Rock-Cut Tombs in Turkey May be Part of Largest Necropolis in the World
Large tombs cut into rock of the hill upon which sits Urfa Castle in Sanliurfa, Turkey, may have been meant for members of a royal family, archaeologists report. The tombs are in an area that Turkish researchers are calling the world’s biggest necropolis.
Researchers have been excavating the area near the castle and have so far restored about 80 tombs. A story about the discovery in Hurriyet Daily News does not say if human remains or artifacts were discovered in the tombs.
“Among the newly found tombs, one was situated on the highest part of the castle’s hill and was bigger than the other tombs,” Hurriyet reports. “It was estimated to have belonged to the nobles of Edessa King Abgar’s family. The tomb had rooms for 10 people. Also, floor mosaics were found in one of the tombs. Syriac inscriptions and fine engravings can also be seen in another tomb in the area.”
These tombs along with other rock tombs near the castle in the Kızılkoyun and Dedeosman neighborhoods could comprise the world’s largest burial ground, says Hurriyet. Those tombs too are being excavated. Sanliurfa castle is now an open-air museum.
Şanlıurfa Castle or just Urfa Castle is the seat of the ancient capital of Osroene, a kingdom of Upper Mesopotamia that came under the influence of various powers, including Rome, Asia Minor, Persia, Syria and Armenia over the years. Today’s borders put it in southeast Turkey near the border with Syria. Sanliurfa was formerly known as Edessa.
Several monarchs of the Osroene kingdom were named Abgar.
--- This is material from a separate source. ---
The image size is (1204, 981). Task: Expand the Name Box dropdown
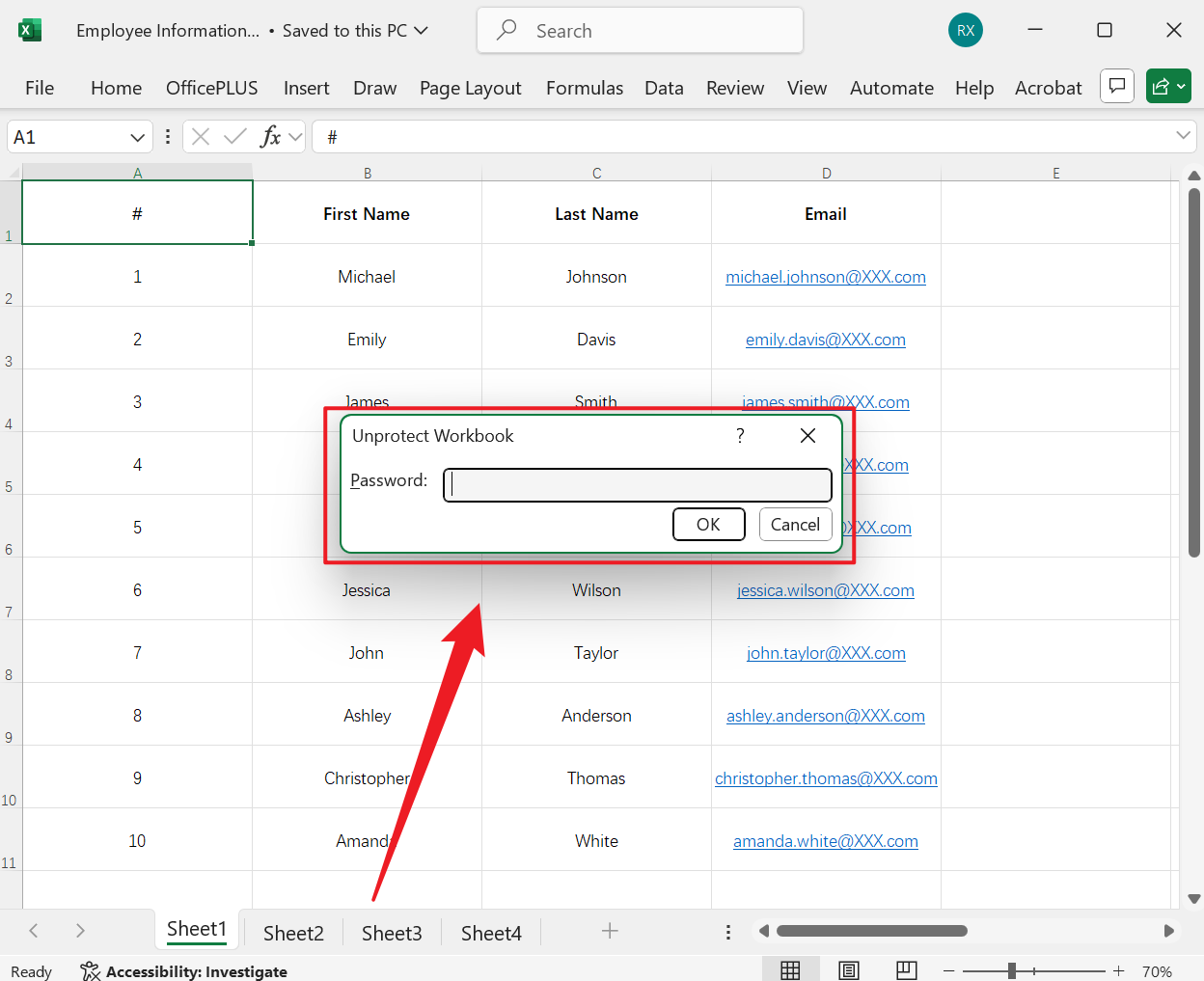click(135, 136)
The Hurriyet story does not specify which Abgar’s family may have been interred in the recently excavated tombs or if more than one was. There were various kings with forms of the name Abgar in the period from 94 BC to 116 AD.
One of the most prominent Abgars, Abgarus, made a treaty with the Romans in 53 BC and aided General Crassus in the war with the Parthians. Later, Abgarus switched his allegiance and fed erroneous intelligence to Crassus to help the Parthians in the war, a factor that helped defeat the Romans. Abgarus also switched sides in mid-battle of another conflict in which his forces had been pledged to fight with the Romans.
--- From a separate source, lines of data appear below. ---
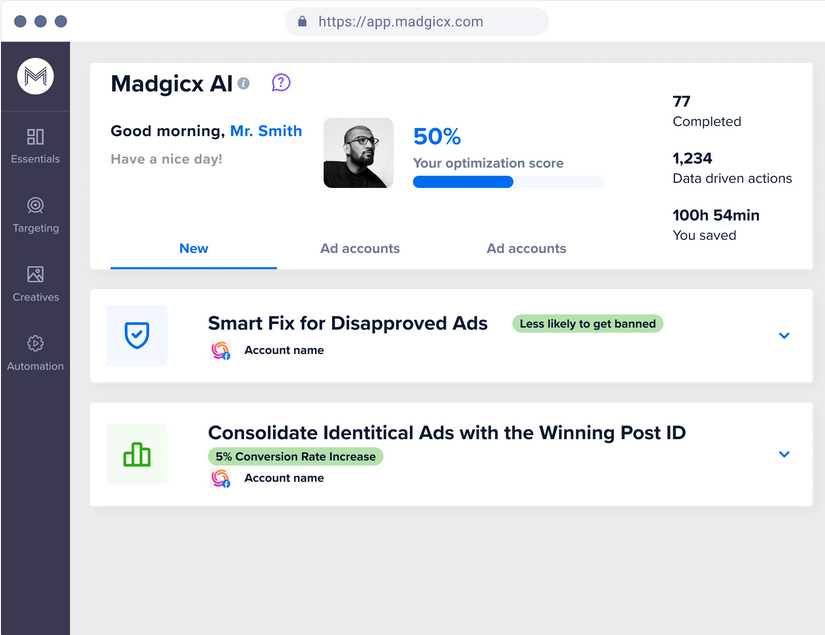Open the Targeting sidebar section
The image size is (825, 635).
click(35, 214)
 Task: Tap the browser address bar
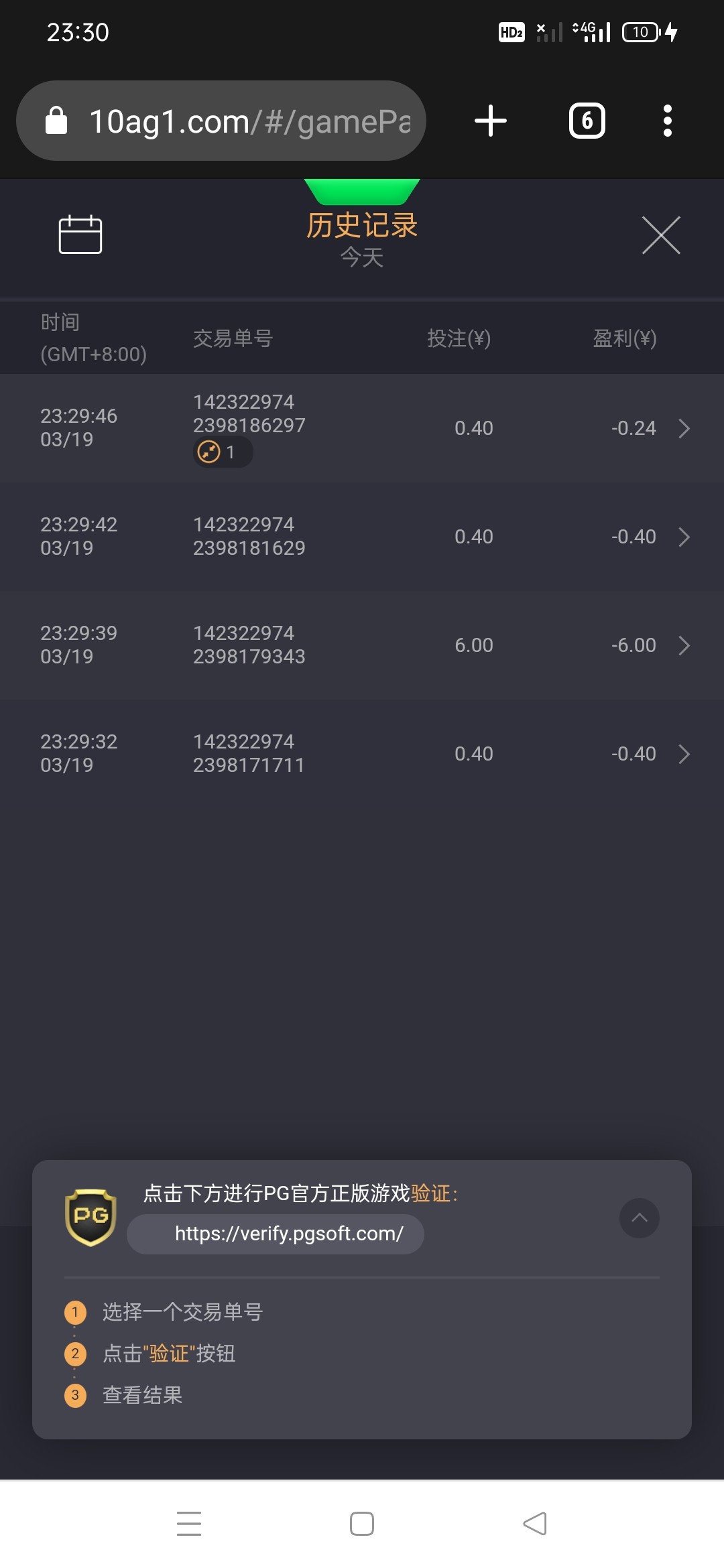click(248, 121)
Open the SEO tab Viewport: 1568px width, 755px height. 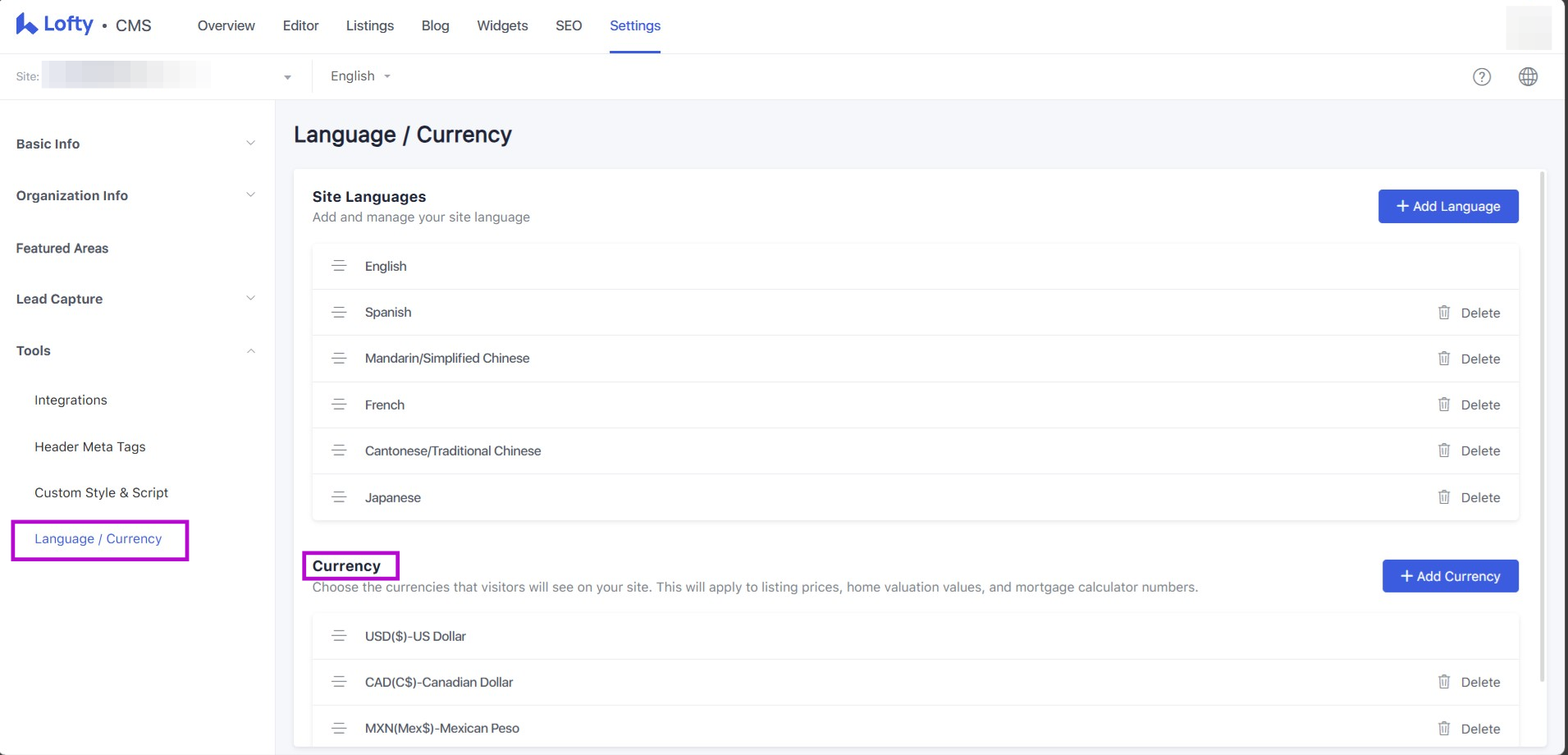click(x=568, y=25)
Abgarus has been variously identified as Armenian or Arab.
Legend says another famous King Abgar, Abgarus V the Black, corresponded with Jesus Christ after converting to Christianity. It may be that Abgar to which the Hurriyet article refers because this reported correspondence is important to church history and the letters were famous for centuries in the East and West.
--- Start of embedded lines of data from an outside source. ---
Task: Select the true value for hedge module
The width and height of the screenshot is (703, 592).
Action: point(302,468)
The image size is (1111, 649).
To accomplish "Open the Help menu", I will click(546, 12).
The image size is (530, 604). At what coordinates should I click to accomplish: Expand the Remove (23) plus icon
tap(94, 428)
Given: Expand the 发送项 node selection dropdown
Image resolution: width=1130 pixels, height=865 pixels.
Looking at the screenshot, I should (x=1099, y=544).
Abgar V on a modern Armenian 100,000 Dram banknote (Wikimedia Commons)
An even more ancient people of Turkey, the Lycians, also left spectacular rock tombs.
The Lycians are among the most enigmatic people of antiquity because little historical record has been documented, wrote Dhwty in Ancient Origins in June 2014. Around 20 major sites remain today with the Lycians' unusual funerary architecture, including incredible rock-cut tombs carved into cliff faces dominating parts of the landscape. One of the most interesting features of the Lycians is their funerary culture.
Lycian tombs carved into the face of a cliff in Turkey. Source: BigStockPhoto
There are several types of Lycian tombs, the most common of which is the rock-cut tomb. The earliest examples of these are said to have been carved in the 5th century BC, and can be found in places such as Myra and Amasia. These tombs were carved directly into the rock face, usually into a cliff, which makes them an amazing sight to behold. It is said that the Lycians believed that a mythical winged creature would carry them off into the afterlife, which is the reason for they positioned their tombs on cliffs.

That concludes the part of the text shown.